$\textbf{6.L}$ Suppose that $X = \mathbb{N}$ and $\mu$ is the counting measure on $\mathbb{N}$. If $f \in L_p$, then $f \in L_s$ with $1 \leq p \leq s < \infty$ and $||f||_s \leq ||f||_p$.
This is what I thought:
I know that $\int_X |f|^p d\mu < \infty$, because $f \in L_p$.
Define $A := \{ x \in X \ ; \ |f(x)| \geq 1 \}$, so $\int_{A^c} |f|^s d\mu \leq \int_{A^c} |f|^p d\mu \leq \int_X |f|^p d\mu < \infty$. This imply that $f \chi_{A^c} \in L_s$. Furthermore, $\int_A |f|^p d\mu \leq \int_A |f|^s d\mu$, but I don't know what I need to do now. I think that I need use the fact that $\mu$ is the counting measure on $\mathbb{N}$. I would like to a hint.

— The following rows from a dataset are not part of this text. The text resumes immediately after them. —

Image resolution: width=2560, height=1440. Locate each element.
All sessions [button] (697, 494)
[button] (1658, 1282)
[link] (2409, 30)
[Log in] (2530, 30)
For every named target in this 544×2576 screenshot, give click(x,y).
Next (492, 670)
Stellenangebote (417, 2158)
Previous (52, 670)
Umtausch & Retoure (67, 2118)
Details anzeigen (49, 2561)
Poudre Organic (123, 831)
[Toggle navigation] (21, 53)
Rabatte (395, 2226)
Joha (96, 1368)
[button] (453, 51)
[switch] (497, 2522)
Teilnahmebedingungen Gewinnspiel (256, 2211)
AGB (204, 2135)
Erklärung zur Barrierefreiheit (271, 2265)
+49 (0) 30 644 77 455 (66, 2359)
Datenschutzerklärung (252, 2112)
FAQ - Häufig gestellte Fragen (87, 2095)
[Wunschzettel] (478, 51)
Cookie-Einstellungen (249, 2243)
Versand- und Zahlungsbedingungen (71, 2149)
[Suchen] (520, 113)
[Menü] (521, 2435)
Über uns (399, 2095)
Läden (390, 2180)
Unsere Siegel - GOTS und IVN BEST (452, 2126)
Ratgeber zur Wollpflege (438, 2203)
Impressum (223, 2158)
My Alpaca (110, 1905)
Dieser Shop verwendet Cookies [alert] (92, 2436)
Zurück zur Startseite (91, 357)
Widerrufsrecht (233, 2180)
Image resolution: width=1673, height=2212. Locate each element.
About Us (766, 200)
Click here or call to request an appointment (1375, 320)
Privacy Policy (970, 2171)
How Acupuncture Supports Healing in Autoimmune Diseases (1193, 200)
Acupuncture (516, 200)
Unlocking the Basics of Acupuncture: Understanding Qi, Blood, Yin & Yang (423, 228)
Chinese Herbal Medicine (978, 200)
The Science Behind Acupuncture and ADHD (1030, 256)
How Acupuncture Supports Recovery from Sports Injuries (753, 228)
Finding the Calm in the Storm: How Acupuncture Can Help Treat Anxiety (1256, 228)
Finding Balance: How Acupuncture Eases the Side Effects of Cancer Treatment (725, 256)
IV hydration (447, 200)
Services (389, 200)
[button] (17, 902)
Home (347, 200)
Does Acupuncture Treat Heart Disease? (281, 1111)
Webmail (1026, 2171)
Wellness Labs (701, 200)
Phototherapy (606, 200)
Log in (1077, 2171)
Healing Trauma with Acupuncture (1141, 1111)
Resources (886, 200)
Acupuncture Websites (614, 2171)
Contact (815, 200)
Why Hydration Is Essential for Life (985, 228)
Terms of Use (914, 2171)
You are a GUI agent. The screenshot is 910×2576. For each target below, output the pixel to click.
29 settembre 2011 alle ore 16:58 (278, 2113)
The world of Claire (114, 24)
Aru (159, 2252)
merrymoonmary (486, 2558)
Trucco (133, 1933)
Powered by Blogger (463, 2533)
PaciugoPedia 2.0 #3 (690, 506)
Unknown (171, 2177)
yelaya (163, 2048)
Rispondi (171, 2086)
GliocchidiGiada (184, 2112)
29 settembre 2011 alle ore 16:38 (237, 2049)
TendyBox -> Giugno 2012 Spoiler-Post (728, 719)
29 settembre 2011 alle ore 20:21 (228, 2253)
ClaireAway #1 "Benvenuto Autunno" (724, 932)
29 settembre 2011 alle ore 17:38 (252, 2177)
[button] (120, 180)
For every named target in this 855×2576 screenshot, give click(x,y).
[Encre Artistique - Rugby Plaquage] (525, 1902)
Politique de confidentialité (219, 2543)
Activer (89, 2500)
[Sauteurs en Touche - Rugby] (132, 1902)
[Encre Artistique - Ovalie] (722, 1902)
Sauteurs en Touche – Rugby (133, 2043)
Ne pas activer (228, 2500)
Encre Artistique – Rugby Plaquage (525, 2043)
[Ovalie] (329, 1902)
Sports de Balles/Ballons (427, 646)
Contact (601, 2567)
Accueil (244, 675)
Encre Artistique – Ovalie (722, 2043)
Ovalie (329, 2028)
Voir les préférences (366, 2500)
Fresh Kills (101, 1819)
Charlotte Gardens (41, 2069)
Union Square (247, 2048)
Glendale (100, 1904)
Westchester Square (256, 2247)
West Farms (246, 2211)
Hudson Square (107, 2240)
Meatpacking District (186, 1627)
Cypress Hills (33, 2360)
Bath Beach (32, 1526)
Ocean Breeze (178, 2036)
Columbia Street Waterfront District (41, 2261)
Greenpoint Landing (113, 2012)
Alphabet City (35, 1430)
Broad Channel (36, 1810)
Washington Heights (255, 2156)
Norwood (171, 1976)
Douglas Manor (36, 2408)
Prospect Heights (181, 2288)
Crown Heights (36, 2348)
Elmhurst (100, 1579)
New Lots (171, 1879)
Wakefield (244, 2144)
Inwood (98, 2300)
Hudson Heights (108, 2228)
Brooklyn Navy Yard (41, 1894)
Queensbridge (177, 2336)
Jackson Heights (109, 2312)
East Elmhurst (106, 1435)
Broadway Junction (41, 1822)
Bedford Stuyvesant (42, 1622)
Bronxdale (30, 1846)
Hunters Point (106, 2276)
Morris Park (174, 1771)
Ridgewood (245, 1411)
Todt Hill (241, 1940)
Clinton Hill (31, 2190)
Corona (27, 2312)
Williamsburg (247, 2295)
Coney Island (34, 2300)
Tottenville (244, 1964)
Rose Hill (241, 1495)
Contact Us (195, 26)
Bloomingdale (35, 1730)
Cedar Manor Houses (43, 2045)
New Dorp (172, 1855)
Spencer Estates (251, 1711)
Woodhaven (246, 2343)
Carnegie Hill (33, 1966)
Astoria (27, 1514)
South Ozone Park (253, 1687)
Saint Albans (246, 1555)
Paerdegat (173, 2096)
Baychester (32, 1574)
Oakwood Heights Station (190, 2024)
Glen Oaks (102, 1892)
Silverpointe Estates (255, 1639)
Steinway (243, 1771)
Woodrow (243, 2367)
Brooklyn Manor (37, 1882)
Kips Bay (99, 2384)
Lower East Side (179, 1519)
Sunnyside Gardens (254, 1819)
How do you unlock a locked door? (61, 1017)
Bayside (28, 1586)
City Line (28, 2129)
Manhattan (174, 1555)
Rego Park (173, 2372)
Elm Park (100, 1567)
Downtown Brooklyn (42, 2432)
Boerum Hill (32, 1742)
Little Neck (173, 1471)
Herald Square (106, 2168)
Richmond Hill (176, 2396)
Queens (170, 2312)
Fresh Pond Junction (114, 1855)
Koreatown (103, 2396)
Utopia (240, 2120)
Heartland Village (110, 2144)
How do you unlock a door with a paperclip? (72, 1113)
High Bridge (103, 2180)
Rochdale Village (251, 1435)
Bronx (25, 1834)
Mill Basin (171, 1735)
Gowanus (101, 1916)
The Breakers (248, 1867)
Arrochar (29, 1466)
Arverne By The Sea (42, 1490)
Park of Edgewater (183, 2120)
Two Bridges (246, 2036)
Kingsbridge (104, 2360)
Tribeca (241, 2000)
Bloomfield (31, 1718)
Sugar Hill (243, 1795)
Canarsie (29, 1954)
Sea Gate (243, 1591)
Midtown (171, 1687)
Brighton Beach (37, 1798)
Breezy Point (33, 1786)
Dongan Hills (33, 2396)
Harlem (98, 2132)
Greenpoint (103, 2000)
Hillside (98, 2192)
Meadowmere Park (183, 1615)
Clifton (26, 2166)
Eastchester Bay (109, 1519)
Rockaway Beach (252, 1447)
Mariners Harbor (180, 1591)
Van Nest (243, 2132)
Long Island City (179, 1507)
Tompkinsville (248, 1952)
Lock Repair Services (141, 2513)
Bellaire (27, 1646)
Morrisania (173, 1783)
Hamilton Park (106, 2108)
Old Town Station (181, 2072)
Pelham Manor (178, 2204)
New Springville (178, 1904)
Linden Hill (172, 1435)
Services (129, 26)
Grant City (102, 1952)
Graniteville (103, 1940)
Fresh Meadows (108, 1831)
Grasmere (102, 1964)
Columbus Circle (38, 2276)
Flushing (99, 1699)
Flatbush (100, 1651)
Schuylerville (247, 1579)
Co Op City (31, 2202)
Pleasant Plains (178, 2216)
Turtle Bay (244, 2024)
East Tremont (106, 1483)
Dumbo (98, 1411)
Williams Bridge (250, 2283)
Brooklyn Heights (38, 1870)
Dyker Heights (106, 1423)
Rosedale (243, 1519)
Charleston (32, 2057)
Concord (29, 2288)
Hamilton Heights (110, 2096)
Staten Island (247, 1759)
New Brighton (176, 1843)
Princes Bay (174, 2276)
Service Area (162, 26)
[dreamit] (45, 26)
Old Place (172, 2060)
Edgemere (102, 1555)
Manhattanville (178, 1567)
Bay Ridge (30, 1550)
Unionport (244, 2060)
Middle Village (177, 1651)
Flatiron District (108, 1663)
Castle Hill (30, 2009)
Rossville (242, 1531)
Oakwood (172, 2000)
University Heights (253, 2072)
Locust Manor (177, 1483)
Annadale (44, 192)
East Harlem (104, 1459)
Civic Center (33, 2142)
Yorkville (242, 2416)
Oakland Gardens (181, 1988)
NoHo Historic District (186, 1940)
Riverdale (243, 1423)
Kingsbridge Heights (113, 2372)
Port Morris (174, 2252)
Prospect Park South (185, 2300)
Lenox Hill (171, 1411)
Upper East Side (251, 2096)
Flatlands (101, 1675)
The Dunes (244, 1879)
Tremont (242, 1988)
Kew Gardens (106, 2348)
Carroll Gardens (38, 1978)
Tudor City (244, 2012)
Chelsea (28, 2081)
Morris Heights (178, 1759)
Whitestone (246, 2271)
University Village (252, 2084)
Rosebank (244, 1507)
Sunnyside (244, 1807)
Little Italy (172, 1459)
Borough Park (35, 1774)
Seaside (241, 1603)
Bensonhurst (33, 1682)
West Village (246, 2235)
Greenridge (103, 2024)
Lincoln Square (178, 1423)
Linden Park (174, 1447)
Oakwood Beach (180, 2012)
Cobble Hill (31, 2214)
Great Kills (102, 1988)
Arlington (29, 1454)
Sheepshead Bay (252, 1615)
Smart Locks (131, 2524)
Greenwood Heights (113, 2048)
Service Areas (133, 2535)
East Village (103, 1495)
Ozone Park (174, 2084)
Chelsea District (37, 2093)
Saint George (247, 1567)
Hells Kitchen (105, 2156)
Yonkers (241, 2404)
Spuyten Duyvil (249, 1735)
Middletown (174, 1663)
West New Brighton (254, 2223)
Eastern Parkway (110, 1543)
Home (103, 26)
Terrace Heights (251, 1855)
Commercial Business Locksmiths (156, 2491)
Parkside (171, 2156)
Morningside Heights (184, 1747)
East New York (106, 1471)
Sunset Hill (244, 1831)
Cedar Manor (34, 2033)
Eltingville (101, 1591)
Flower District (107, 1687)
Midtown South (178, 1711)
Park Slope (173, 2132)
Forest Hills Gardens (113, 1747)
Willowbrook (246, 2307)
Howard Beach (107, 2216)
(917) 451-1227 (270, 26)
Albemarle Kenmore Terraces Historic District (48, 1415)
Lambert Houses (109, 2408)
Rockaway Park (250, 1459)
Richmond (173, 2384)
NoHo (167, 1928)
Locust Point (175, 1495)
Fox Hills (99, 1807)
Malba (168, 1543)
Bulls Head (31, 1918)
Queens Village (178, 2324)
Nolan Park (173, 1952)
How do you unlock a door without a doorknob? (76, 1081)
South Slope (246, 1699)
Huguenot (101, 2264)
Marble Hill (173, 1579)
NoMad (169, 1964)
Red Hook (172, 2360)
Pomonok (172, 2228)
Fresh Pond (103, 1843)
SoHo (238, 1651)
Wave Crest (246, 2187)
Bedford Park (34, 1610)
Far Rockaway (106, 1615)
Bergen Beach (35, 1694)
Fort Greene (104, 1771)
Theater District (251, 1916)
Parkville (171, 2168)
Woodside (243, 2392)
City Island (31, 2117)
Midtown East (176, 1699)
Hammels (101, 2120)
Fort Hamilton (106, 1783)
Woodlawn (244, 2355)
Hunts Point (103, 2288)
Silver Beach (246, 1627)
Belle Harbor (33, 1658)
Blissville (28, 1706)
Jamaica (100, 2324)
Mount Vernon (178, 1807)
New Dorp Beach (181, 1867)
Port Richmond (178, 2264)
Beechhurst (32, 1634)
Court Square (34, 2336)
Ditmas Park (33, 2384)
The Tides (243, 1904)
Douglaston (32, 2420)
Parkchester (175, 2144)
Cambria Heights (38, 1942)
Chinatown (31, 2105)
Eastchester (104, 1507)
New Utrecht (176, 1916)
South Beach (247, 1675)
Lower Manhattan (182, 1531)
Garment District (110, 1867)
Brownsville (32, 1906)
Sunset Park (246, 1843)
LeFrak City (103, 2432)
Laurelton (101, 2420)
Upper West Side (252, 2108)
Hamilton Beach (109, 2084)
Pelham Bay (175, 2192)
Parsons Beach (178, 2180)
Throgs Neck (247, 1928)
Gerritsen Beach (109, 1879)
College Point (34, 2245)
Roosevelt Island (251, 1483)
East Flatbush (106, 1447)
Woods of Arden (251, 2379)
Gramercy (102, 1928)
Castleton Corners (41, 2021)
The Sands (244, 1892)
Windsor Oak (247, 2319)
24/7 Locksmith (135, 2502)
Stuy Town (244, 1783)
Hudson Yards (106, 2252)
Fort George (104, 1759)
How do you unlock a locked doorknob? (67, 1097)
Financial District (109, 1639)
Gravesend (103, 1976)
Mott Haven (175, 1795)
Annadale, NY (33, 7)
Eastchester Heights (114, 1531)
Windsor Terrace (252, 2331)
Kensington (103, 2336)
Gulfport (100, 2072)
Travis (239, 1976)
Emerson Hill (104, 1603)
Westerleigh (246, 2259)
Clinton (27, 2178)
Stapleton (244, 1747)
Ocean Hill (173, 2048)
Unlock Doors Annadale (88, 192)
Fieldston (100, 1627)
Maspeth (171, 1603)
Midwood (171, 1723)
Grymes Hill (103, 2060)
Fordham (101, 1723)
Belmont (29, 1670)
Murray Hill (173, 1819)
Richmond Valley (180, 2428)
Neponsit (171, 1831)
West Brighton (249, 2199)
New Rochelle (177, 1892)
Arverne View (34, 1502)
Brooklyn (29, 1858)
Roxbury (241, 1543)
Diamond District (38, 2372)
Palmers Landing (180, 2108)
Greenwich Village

Let $f\in L_p$ where $f:\Bbb N\rightarrow \Bbb R$ , define $g=\frac{f}{||f||_p}$ then $||g||_p=1$ (note that when $||f||_p=0$ then $f=0$ and then all facts hold trivially). Write $g=\{a_1,a_2,...\}$ then $$\int_X |g|^p d\mu =\int_X \sum_{n=1}^\infty|g|^p\chi_{\{n\}}\ d\mu=\sum_{n=1}^\infty \int_X |g|^p\chi_{\{n\}}\ d\mu =\sum_{n=1}^\infty |a_n|^p=1$$ Therefore we have $|a_n|≤1$ for each $n≥1$. So that $|a_n|^p≥|a_n|^s$ i.e. $1=||g||_p^p≥||g||_s^p$ which gives $||g||_s≤1$ i.e. $||f||_s≤||f||_p$.
Use monotone convergence to prove interchangeability of integral and summation for sequence of non-negative functions.